Moses deGraft-Johnson MD

Moses deGraft-Johnson MD
When you think about someone getting their heart cut out, you probably think about horror movies. Or done-me-wrong love songs. But snipping out a person’s heart doesn’t necessarily make you mean spirited or low-down.

As a cardiovascular and thoracic surgeon, Moses deGraft-Johnson, MD, “procures” hearts—and lungs—with the best of intentions. With the University of Minnesota Medical Center as his home base, he travels the country, hopping off planes and into waiting ambulances that take off with their lights flashing and sirens blaring. They rush towards a local hospital, where an individual who has been declared brain dead, but who has been kept on life support, awaits.

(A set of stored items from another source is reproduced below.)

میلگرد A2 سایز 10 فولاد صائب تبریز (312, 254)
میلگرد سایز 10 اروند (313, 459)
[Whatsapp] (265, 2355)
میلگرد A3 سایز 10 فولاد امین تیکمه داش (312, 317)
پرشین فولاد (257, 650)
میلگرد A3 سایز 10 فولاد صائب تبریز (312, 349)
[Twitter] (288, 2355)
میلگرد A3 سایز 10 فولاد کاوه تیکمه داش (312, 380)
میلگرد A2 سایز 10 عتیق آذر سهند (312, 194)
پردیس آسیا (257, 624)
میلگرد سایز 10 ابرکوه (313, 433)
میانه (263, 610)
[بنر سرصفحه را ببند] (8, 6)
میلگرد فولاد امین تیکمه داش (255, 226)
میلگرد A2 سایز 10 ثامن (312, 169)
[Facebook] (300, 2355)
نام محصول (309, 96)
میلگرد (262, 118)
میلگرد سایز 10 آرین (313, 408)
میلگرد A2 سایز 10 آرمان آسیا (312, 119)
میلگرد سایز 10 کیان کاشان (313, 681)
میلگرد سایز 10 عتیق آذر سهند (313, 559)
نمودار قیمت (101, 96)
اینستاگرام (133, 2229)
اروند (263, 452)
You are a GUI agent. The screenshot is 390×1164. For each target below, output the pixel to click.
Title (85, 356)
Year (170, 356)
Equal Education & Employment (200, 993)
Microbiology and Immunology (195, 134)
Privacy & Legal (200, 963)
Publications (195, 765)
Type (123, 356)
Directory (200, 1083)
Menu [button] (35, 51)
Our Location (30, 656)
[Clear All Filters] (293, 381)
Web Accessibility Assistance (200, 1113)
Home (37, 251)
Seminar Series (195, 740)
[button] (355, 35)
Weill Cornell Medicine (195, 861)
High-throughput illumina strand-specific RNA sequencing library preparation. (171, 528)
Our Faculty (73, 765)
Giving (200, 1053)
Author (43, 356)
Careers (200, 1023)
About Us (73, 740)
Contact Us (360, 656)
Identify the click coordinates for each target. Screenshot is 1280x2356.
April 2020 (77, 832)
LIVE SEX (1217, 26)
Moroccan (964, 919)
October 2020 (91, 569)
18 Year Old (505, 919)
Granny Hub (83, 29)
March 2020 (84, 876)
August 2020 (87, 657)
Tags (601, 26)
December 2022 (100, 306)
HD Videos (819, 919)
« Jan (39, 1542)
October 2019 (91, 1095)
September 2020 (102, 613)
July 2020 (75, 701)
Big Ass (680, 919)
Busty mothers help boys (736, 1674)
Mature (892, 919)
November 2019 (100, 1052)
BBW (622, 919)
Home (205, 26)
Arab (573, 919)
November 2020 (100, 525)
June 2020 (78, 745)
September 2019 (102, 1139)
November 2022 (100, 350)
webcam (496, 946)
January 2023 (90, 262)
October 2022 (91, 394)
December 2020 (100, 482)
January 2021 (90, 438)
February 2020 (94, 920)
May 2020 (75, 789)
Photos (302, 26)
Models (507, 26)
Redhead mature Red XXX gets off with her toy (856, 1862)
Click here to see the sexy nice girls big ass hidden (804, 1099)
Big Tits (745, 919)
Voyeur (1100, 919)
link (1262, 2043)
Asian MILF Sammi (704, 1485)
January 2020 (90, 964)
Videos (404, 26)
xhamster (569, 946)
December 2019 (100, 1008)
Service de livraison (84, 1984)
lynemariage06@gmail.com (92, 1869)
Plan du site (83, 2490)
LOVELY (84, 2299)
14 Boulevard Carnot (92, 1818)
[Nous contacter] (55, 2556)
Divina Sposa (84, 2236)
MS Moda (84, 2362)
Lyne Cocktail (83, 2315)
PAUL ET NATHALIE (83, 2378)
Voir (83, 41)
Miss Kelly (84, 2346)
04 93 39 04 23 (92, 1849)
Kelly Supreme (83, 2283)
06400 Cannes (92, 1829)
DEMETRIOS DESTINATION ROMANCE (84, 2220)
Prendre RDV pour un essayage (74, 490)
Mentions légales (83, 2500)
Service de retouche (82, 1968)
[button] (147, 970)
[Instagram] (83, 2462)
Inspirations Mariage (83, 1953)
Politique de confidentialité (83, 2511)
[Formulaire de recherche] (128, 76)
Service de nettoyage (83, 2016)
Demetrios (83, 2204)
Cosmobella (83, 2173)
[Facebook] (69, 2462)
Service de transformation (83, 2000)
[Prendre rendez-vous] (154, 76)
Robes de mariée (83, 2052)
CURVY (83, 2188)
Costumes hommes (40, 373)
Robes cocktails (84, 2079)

DeGraft-Johnson goes in, changes into surgical scrubs and performs a brief, yet complicated procedure on the body, before returning to the ambulance, this time with a cooler by his side. Then he’s raced back to the airport with a special delivery for a sick patient whose days previously had been numbered.

“Oh boy! Nothing compares,” the doctor says of this role that places him squarely in the breach between life and death. “As one family cries for a lost loved one, another cries tears of joy for a family member who’s been saved.”

Today, more than 100,000 people are waiting for transplant surgeries, according to the official U.S. government website for organ and tissue donation. Nearly 28,000 transplant operations were performed in 2008. Each day, about 74 people receive an organ transplant, and about 17 people die waiting for one. The procedure is considered to be a last resort for patients in the final stages of illness, and only one in four people who need an organ is expected to get a transplant in time for it to save their lives.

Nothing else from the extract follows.